District in Central Jakarta, Indonesia

Cempaka Putih is a district (kecamatan) in the administrative city of Central Jakarta. Cempaka Putih is bounded by Jenderal Ahmad Yani Bypass Highway to the east, Pramuka Road to the south, Letjend Suprapto Road to the north, and a railway line to the west. The name "Cempaka Putih" is derived from flowering plant white champaca.

==History==
Cempaka Putih district was formerly part of Senen district, later broken up in 1969 into Cempaka Putih district and Senen district. At first, Cempaka Putih district consisted of seven Administrative Village: Cempaka Putih Timur, Cempaka Putih Barat, Galur, Tanah Tinggi, Kampung Rawa, Johar Baru, and Rawasari. In 1993, the Administrative Village of Galur, Tanah Tinggi, Kampung Rawa, and Johar Baru was separated to form the district of Johar Baru ("New Johar").

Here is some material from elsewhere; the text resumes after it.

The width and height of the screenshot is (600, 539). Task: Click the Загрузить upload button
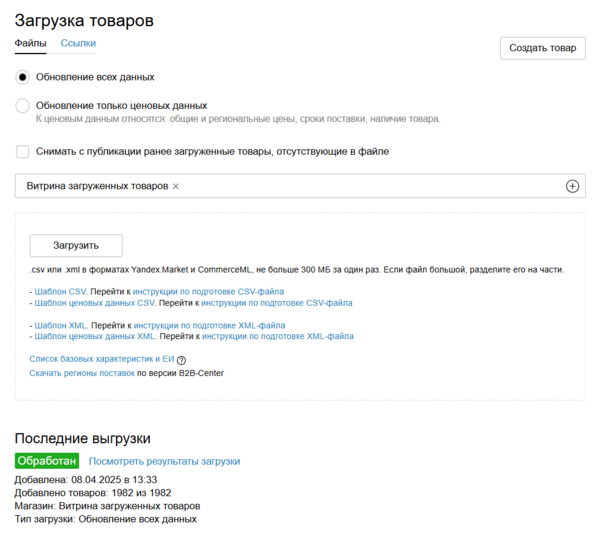pos(76,245)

The Administrative Village of Cempaka Putih Barat was the first area to be developed in Cempaka Putih district. In 1952, 30 hectares of land in Rawasari were allocated for housing, this area roughly correspond to the present Cempaka Putih Barat Administrative Village. By 1960, the housing neighborhood had emerged, roughly at the same time with the development of Tanah Tinggi housing neighborhood.

==Kelurahan (administrative village)==
The district of Cempaka Putih is divided into three administrative villages (kelurahan):
- Cempaka Putih Timur ("East Cempaka Putih") – area code 10510
- Cempaka Putih Barat ("West Cempaka Putih") – area code 10520
- Rawasari – area code 10570

==Areas==
Most parts of Cempaka Putih district are residential and of high density, referred to as kampung. Some areas in Taman Solo area around Cempaka Putih Raya street consist of well-planned upscale housings.

Certain parts facing major roads such as Pramuka, Ahmad Yani, and Letjend Suprapto streets are business and office areas. There are also certain streets unofficially recognized as distinctive business areas, such as Cempaka Putih Raya street that were originally residential before their conversion to rows of restaurants, clothing stores and supermarkets. Rawasari Selatan Raya to Percetakan Negara Street are flanked with rows of tiles, ceramics and building materials stores.

==List of important places==
- Islamic Hospital Jakarta
- Pertamina Jaya Hospital
- Trisakti University F Campus
- Jayabaya University B Campus
- YARSI University
- Salemba Prison
- Arcici Sport Center

==Main hotels==
Hotels include the Cempaka; Patra Jasa; Sentral Hotel Jakarta and other accommodation such as the Green Pramuka Apartement.